Australian Academy of Sciences, American Psychological Society honor Pepperberg

Feb. 28, 2000

Contact: Irene M. Pepperberg,
520-621-8883 (UA) or 617-253-0364 (MIT)
Relevant web link, the Alex Foundation

Irene M. Pepperberg, known internationally for her research with grey parrots, can now add two more honors to her resume.

Pepperberg won the 2000 Selby Fellowship from the Australian Academy of Sciences and was made a Fellow of the American Psychological Society. She is associate professor in the department of ecology and evolutionary biology with a joint appointment in the department of psychology at the University of Arizona. Pepperberg also is an affiliate in the UA Program on Neuroscience.

The Selby Fellowship entitles Pepperberg to an all-expenses-paid trip in various cities in Australia for a lecture tour on her work. Pepperberg plans to go in June for three weeks. According to Pepperberg, people from all over the world were nominated for this fellowship. She was nominated by a colleague in Australia.

"It's truly amazing that I was chosen for this fellowship because in Australia some parrots (like the birds that I study) are considered agricultural pests," said Pepperberg.

Pepperberg's research focuses on the Congo African Grey parrot to determine its cognitive and communicative abilities. She also compares this bird's cognitive and communicative abilities with those of great apes, young children and marine mammals. She studies the mechanisms of parrot learning as well as the outcomes.

Pepperberg has been working with grey parrots for almost 23 years. Her work is funded through grants from the National Science Foundation and the Alex Foundation, a tax-exempt foundation.

Pepperberg was also made a fellow of the American Psychological Society in December.

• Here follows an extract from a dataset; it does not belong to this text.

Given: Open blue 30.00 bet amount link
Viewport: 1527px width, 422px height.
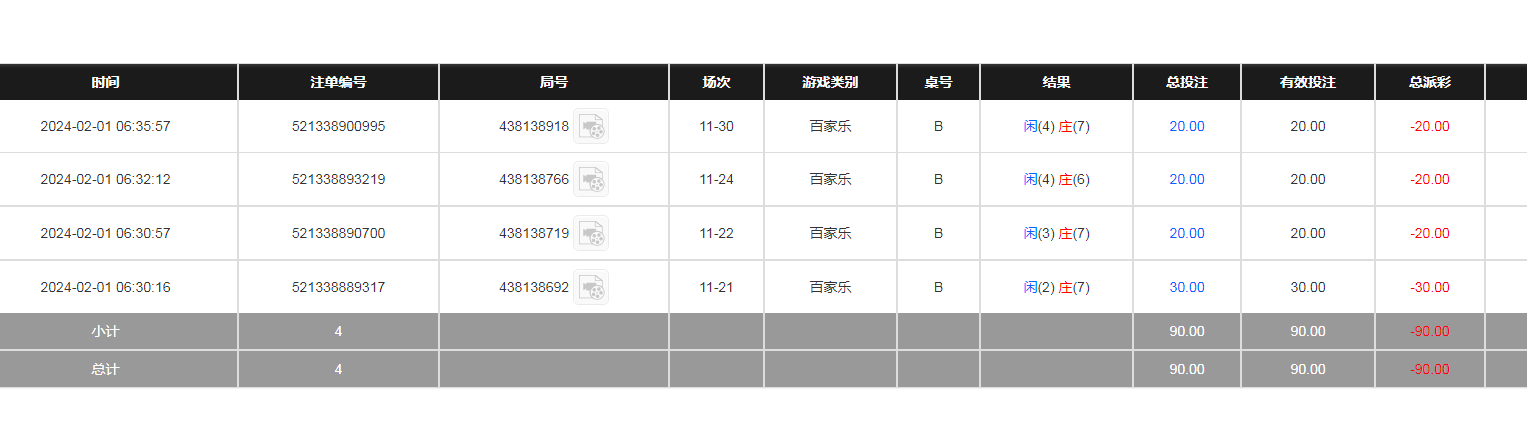Looking at the screenshot, I should pos(1187,287).
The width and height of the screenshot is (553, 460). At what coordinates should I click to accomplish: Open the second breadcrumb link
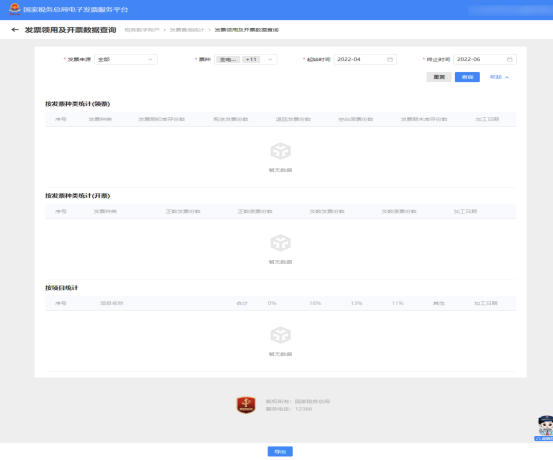(x=187, y=30)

"This is a really great honor for me because it means that I am accepted and respected by my peers. Anyone who works in psychology can become a member of the American Psychological Society, but not anyone can become a fellow. The process for becoming a fellow is very, very selective," said Pepperberg during a phone interview.

Pepperberg is also a fellow of the American Psychological Association, the Animal Behavior Society and the American Ornithologists' Union.

She recently was featured in the New York Times, Discover, New Scientist and in the Public Broadcasting Corp. series "Nature."

Pepperberg's new book, "The Alex Studies: Cognitive and Communicative Abilities of Grey Parrots," published by Harvard University Press, brings her "groundbreaking experiments together into a panoramic view," said the New York Times Book Review.

Her stated goal in the book is "to provoke awareness in humans that animals have capacities that are far greater than we were once lead to expect, and to remind us that all we need to examine these capacities are some enlightened research tools."

Pepperberg joined the University of Arizona in January 1991. She received her doctorate in chemical physics from Harvard University. She is currently a visiting professor at the Massachusetts Institute of Technology Media Lab in Cambridge, Mass., until August. 2000.